***** Record excerpts *****

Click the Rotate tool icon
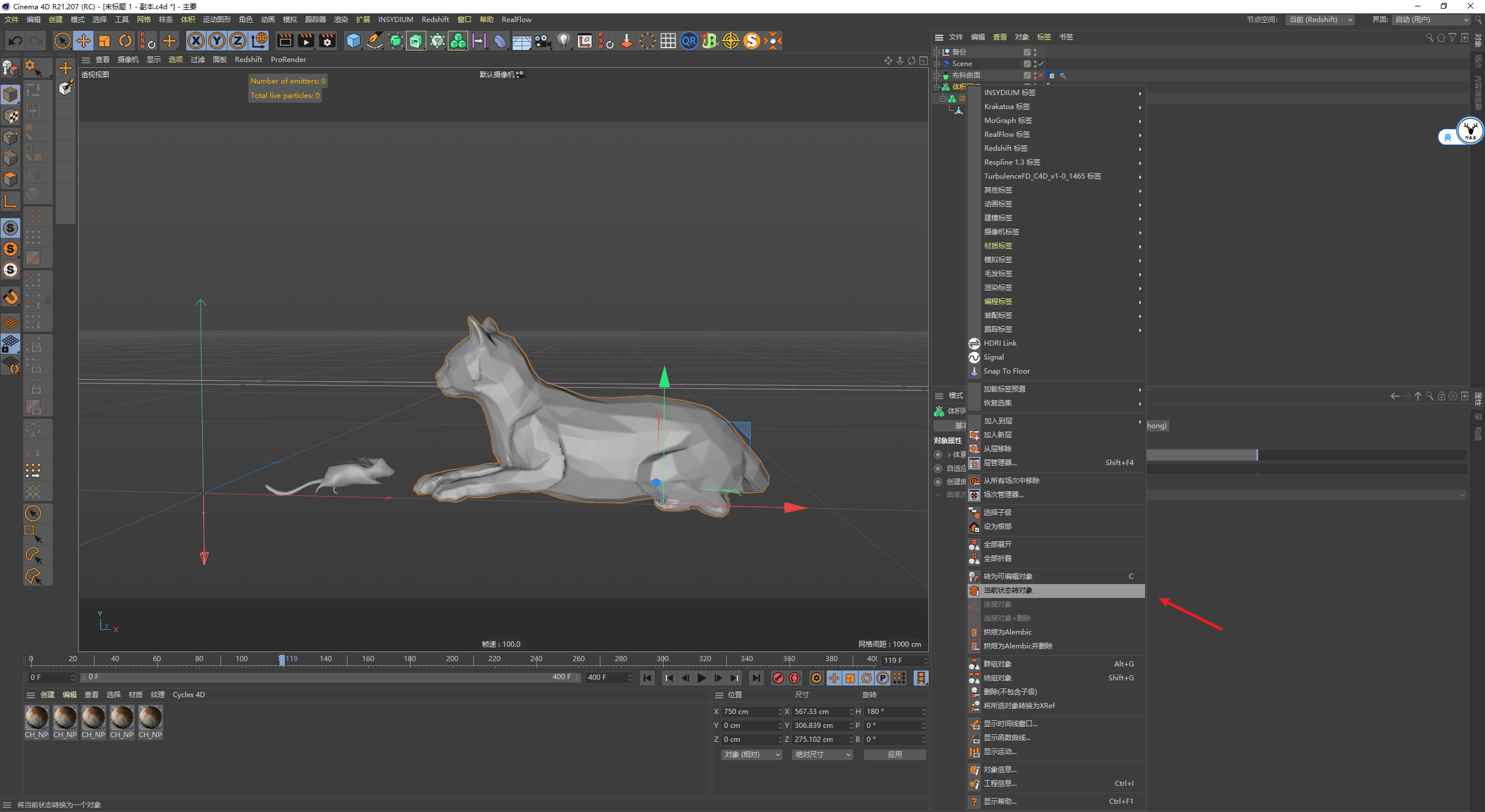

*****
***** Record excerpts *****

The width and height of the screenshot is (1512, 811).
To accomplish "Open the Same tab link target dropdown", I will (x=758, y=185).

*****
***** Record excerpts *****

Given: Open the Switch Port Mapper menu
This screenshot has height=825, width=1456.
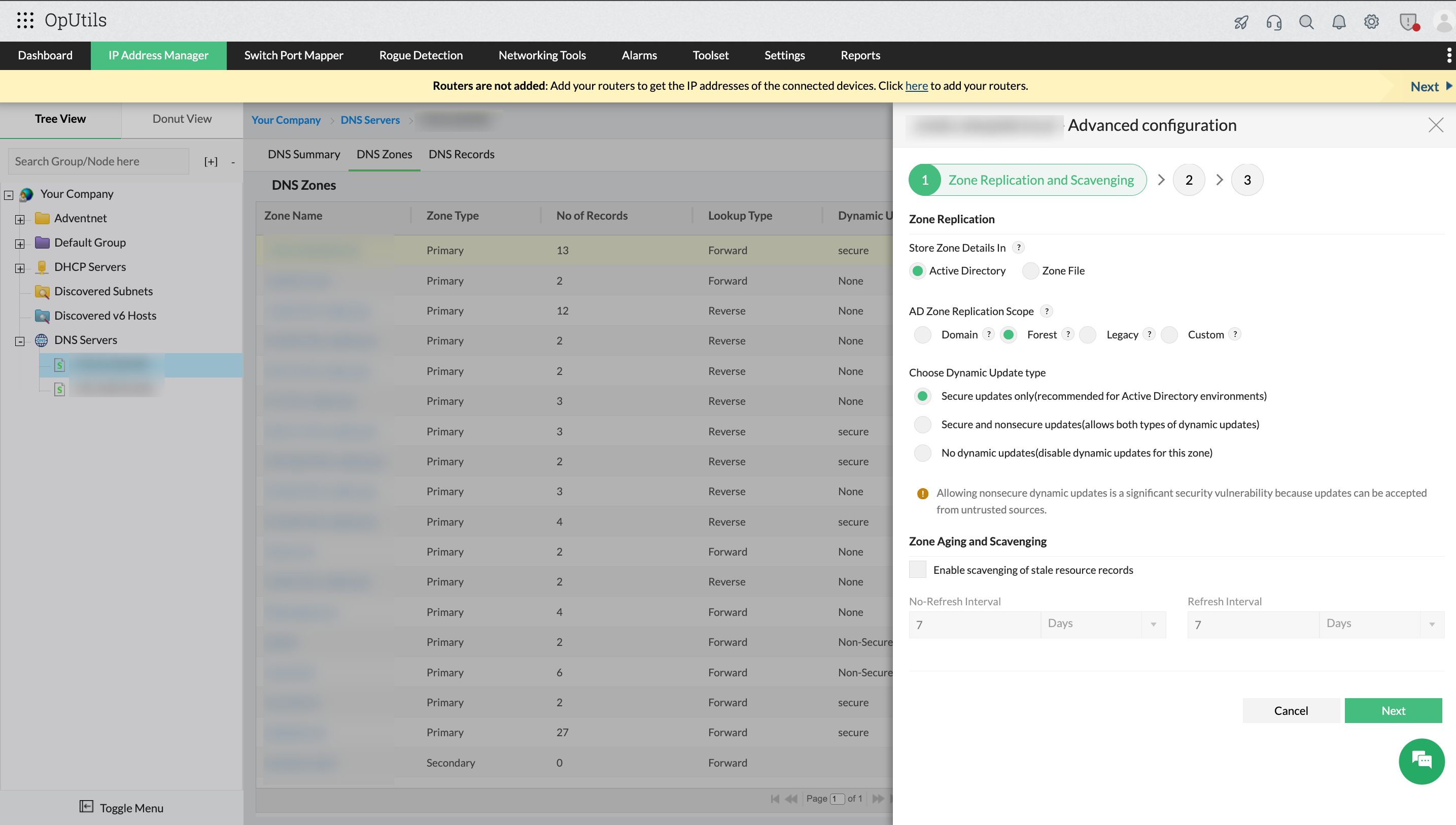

*****

Starting at the line with "Given: Open the Switch Port Mapper menu" and ending at the line with "This screenshot has height=825, width=1456.", print each line of the listing above exactly, with no other lines.

Given: Open the Switch Port Mapper menu
This screenshot has height=825, width=1456.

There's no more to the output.